━━━━━ TASK MATERIAL

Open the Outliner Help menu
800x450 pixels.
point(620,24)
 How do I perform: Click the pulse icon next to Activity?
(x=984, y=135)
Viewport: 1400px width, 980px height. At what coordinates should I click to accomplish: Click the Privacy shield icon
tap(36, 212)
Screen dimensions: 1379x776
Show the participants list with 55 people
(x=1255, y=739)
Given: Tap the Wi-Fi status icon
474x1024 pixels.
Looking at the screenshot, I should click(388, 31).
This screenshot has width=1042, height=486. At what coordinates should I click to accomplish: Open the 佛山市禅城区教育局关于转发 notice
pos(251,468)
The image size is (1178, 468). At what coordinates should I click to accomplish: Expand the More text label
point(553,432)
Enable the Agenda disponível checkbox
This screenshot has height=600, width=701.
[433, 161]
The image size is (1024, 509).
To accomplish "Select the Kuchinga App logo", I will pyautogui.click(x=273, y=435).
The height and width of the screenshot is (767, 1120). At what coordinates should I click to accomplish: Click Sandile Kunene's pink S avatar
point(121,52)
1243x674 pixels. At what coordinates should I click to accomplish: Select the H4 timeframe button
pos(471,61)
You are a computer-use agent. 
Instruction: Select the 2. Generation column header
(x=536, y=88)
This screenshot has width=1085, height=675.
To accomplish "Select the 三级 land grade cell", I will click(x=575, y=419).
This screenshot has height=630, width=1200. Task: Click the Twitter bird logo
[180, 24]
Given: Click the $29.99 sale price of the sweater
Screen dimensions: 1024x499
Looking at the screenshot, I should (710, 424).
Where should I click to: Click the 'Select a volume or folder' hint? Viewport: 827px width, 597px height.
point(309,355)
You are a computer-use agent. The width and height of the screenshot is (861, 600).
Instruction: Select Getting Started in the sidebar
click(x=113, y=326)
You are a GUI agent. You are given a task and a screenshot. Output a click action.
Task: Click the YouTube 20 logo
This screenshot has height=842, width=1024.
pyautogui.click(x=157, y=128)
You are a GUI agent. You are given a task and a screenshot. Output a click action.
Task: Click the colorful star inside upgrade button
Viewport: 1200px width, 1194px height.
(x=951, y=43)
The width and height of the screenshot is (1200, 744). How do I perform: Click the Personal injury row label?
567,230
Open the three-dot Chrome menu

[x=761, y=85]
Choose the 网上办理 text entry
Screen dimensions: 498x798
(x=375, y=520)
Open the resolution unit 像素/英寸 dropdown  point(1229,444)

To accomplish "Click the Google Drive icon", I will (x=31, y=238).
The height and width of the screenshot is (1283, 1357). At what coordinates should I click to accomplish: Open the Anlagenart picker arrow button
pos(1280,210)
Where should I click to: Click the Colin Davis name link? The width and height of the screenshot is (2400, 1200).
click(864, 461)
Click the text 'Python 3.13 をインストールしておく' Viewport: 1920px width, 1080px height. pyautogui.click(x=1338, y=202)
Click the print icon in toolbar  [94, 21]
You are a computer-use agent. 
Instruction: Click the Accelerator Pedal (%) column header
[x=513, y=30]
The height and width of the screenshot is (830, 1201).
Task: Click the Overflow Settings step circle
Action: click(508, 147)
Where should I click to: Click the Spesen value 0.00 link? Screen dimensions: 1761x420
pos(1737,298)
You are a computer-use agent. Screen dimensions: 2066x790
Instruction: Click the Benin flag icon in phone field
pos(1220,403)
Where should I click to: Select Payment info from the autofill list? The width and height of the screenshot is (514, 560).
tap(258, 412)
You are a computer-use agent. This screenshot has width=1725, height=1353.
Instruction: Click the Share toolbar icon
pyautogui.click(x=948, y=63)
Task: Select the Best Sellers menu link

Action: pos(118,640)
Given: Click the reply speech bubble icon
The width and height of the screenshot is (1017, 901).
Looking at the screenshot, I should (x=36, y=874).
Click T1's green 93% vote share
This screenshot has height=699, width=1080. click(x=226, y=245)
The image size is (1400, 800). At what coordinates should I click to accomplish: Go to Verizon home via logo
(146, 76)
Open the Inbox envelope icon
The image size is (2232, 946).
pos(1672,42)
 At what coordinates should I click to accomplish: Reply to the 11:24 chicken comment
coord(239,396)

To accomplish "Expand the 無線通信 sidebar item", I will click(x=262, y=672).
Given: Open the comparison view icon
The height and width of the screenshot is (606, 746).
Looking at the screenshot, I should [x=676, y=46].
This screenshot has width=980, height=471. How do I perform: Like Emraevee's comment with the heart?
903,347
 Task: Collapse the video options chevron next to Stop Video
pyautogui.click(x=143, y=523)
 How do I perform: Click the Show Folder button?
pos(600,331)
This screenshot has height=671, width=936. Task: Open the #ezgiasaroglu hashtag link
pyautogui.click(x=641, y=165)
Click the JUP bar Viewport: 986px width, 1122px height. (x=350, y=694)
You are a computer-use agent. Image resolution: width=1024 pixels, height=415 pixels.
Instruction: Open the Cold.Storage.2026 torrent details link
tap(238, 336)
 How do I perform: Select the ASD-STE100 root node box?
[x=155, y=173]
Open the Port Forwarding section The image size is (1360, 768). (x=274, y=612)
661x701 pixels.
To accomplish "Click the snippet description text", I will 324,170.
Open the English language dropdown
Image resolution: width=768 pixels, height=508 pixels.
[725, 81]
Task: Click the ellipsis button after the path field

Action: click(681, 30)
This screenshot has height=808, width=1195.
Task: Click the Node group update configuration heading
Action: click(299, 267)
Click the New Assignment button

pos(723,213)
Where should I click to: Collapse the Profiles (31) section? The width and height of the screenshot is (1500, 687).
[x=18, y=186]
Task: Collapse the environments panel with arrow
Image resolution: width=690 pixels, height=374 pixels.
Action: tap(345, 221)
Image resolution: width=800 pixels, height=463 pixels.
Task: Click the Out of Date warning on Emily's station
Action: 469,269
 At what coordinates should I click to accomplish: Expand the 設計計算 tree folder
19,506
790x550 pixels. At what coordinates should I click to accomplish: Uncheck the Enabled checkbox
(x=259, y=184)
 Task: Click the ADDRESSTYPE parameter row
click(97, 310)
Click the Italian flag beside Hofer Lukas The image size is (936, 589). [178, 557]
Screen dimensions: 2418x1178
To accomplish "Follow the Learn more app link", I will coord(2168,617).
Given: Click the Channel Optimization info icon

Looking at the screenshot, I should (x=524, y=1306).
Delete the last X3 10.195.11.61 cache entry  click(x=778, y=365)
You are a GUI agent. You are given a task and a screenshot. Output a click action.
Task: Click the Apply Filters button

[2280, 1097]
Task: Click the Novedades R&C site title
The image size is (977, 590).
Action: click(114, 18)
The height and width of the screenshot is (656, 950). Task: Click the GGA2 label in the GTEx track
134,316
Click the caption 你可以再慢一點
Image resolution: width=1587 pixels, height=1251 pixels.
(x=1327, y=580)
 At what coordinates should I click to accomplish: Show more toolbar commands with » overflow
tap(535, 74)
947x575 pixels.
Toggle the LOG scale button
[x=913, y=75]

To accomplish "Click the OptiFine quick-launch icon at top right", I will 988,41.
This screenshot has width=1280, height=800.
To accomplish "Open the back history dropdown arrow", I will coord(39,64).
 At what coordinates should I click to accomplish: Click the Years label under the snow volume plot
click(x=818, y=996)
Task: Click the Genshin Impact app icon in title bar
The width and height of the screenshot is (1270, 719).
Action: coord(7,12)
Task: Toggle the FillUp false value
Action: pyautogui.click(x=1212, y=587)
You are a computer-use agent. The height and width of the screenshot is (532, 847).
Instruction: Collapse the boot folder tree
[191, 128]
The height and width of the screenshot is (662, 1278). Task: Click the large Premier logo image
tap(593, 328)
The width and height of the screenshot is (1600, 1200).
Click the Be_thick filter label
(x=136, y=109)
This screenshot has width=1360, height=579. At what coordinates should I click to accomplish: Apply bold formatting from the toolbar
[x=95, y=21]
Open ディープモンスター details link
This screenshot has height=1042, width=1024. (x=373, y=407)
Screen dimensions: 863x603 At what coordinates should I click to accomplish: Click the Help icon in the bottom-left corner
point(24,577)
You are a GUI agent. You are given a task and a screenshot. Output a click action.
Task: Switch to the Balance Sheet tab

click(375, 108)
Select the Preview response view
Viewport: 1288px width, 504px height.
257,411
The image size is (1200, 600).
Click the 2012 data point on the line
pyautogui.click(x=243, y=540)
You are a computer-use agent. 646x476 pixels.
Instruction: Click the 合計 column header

━━━━━━━━━━

> **THE TASK**
Look above for the line with "This screenshot has width=1280, height=800." and the line with "Task: Click the Genshin", and reproduce exactly those two lines plus every line between, nothing more.

> **EXPECTED ANSWER**
This screenshot has width=1280, height=800.
To accomplish "Open the back history dropdown arrow", I will coord(39,64).
 At what coordinates should I click to accomplish: Click the Years label under the snow volume plot
click(x=818, y=996)
Task: Click the Genshin Impact app icon in title bar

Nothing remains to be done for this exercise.